The first event was on the afternoon of October 17, 1952, when Senator Nixon, the running mate of Republican Presidential candidate Gen. Dwight D. Eisenhower, arrived in Kankakee aboard a private train. The Kankakee Daily Journal reported, “Richard Nixon, the fighting senator from California, reached Kankakee this afternoon, where a roaring reception greeted him at the Illinois Central Railroad station. Kankakee schools were dismissed for the event, and many other community activities were suspended for his rear-platform address at 2:30 p.m.”

Bands from three local high schools—Kankakee, Bradley-Bourbonnais, and St. Patrick— were on hand to serenade the large crowd gathered at the depot. The original plan for the visit was to have a larger number of school bands providing music, but that plan had to be scuttled. In a separate front-page story, the Journal explained: “The appearance of eight Kankakee area bands for the visit of Sen. Richard Nixon…was called off at the last minute due to a ruling of the Illinois High School Association. The executive director of the association… notified the committee in charge of the reception that the [IHSA] board of directors…had ruled that ‘no member school may participate in any interscholastic music activity involving four or more schools that is not sanctioned by the board of directors of the association.’” As a result of the ISHA ruling, invitations to five area schools (Beecher, Momence, Manteno, Herscher, and Grant Park) were abruptly withdrawn.

Nixon’s whistlestop day of campaigning across northern Illinois was a busy one. It began with stops and speeches at Freeport and Rockford before his 20-minute speech at Kankakee, and would wrap up with stops at Chicago and north-suburban Winnetka. Eighteen days later, on November 4, 1952, Eisenhower and Nixon won the election in a landslide.

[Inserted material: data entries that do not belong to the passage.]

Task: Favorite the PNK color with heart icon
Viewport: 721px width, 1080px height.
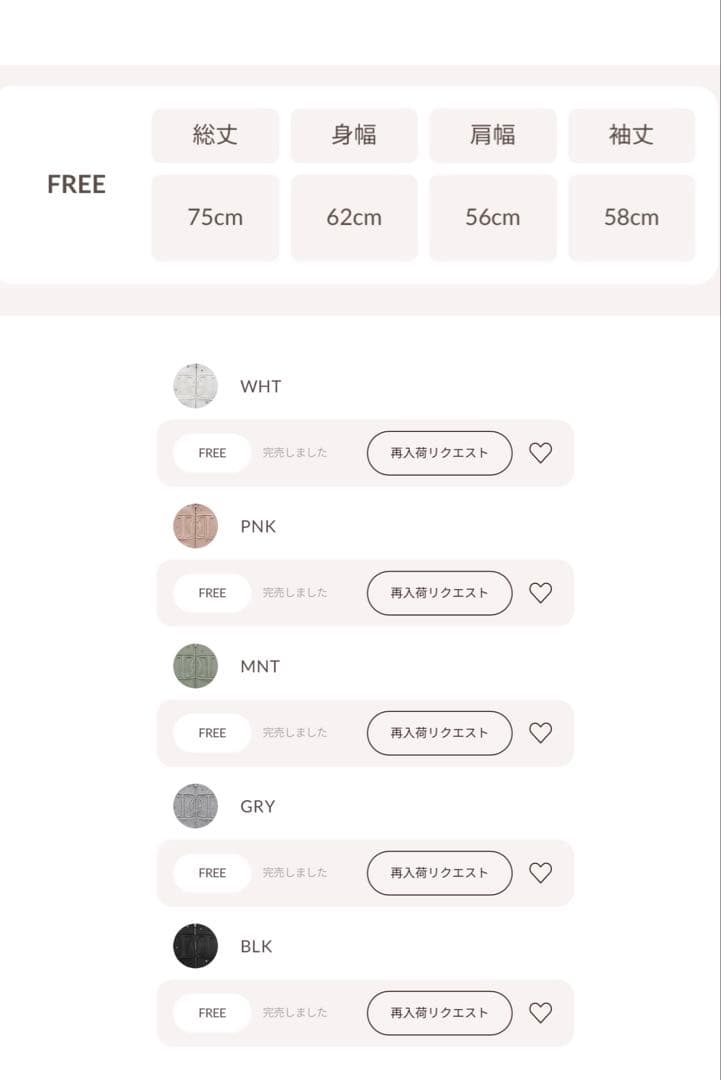Action: coord(540,593)
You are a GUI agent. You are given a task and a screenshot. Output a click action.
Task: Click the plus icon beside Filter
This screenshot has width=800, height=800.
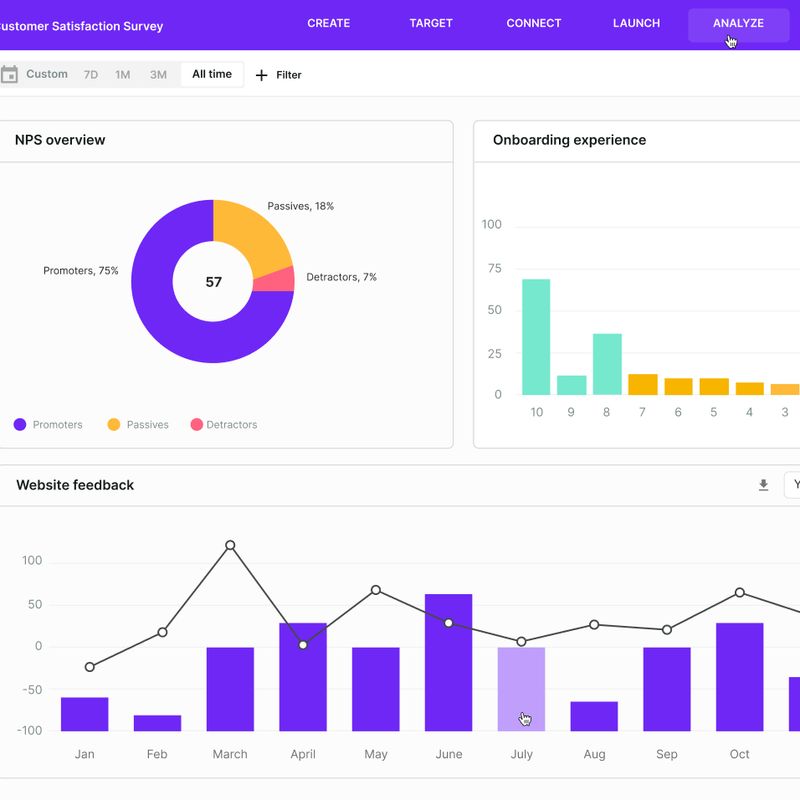[x=260, y=74]
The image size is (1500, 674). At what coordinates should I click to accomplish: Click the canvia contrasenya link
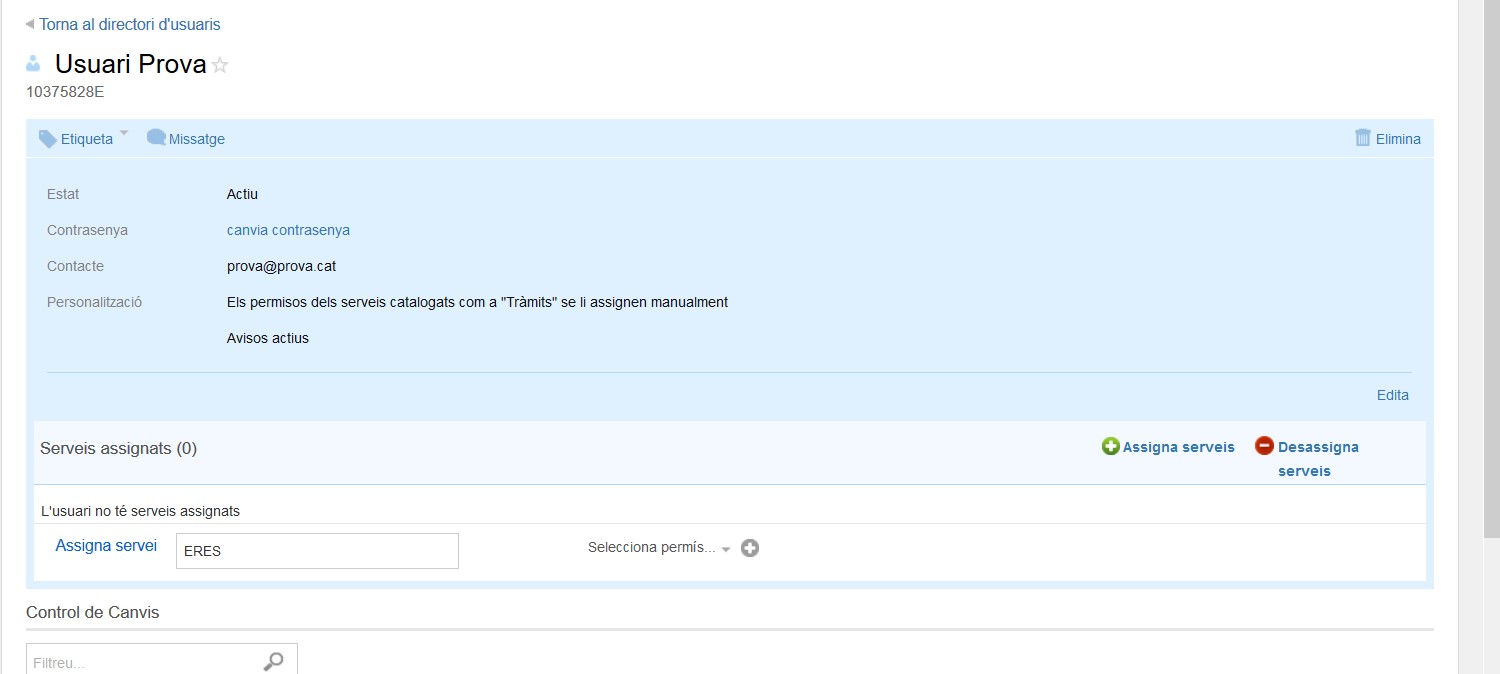tap(288, 230)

They gathered 442 electoral votes to 89 votes for the Democratic candidates Adlai Stevenson II and John Sparkman (Stevenson’s grandfather, Adlai Stevenson I, was the unsuccessful Democratic vice-presidential candidate in 1900.).

The 1956 presidential election campaign brought Richard Nixon back to Kankakee on October 24 for another whistlestop appearance. “A record audience heard Vice President Richard Nixon declare here [on] Wednesday afternoon that Adlai Stevenson ‘just isn’t in the same league with President Eisenhower,’ and warn that Democratic programs would halt the nation’s present progress,” reported the Daily Journal. “News correspondents traveling with Nixon estimated the crowd at 10,000 to 12,000, [the] largest turnout on the vice-president’s tour. All the crowds have been large for a whistlestop campaign, the traveling newsmen reported.”

Accompanying Nixon on the train were his wife Pat, Illinois Senator Everett M. Dirksen, and Congressman Leslie C. Arends. The newspaper noted that they “received a royal welcome when their campaign special pulled in at the Illinois Central station,” and that “a festive spirit prevailed under perfect autumn skies.”

The vice president praised Dirksen as “a tower of strength in support of the president,” and urged the reelection of Congressman Arends. He declared, “We don’t have to settle for the second-best leadership. We have the best in Dwight D. Eisenhower, so let’s go out and elect him and the Republican House and Senate that he needs.”

On November 6, 1956, history repeated itself, as Eisenhower and Nixon were reelected by an even larger landslide than in 1952. They captured 457 electoral votes to the 73 gathered by Stevenson and his running mate, Sen. Estes Kefauver.